The first and foremost compliment I can put forward is that it is a smooth read. That's not easy to do. Descriptions and actions are not over or underwritten. There isn't very much wasted space, save for a couple moments that feel repetitive. There is, however, one thing missing.
Early on, it would be good to have Monica tell Darren a fake story about a monster that lives in the woods, just to give us a little more context as to how she's trying to scare him. She first mentions a monster at the dinner table, which made me think "what is she talking about?" which is never good.
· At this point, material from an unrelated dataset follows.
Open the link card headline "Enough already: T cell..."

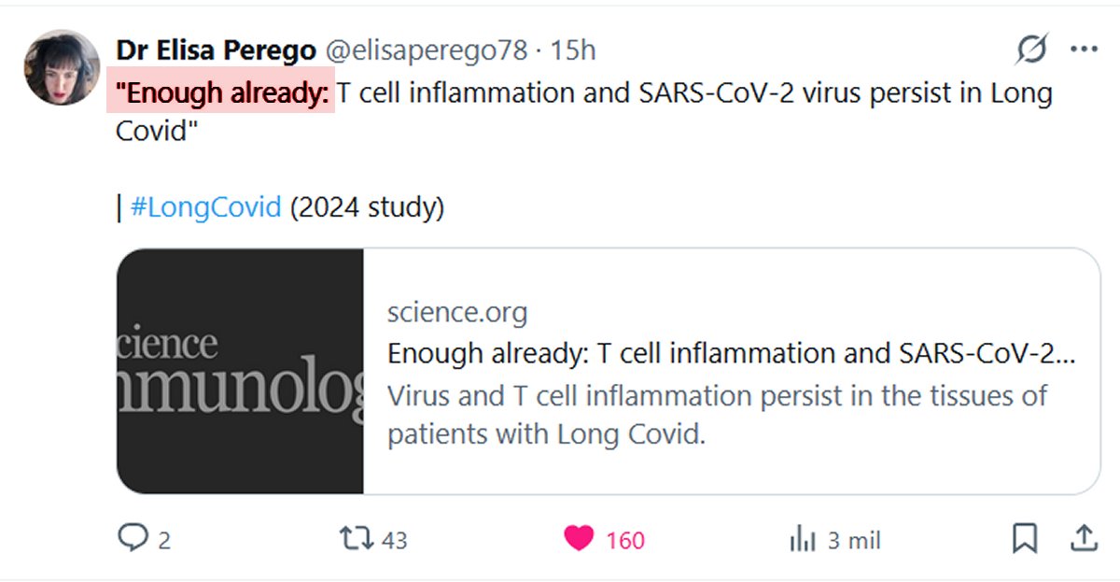pyautogui.click(x=731, y=354)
As for the repetitive scenes, Lynn tells Darren twice that there's no monster in the forest, three times if you count when she chastises Monica at the dinner table. We don't need that moment as many times as it happens. I think once is enough.
The story is well paced despite this and no scene goes on for too long. It all builds up to a tense and scary climax that hints at what the monster is without revealing it fully, which makes it that much more effective.
Characters are somewhat flat and don't change, but that's to be expected in what is essentially a tragedy. Having the daughter be the one who is killed is the best choice, seeing how insufferable she is. Leaving the fate of the mother ambiguous helps sell the final scare at the end. The one thing I might suggest is to see if you can make the characters a little more active rather than passive, as that will make them more compelling.
Dialogue needs a little work. Some of it doesn't feel natural, particularly when Monica teases Darren about the monster. The way she talks about it is awkward and not at all the way a teenager talks. Also, cut out whenever someone says "crying wolf". People don't talk like that.
All in all not a half bad horror script. If this does get turned into a feature, there is a larger story you could tell with the mother trying to protect her kids.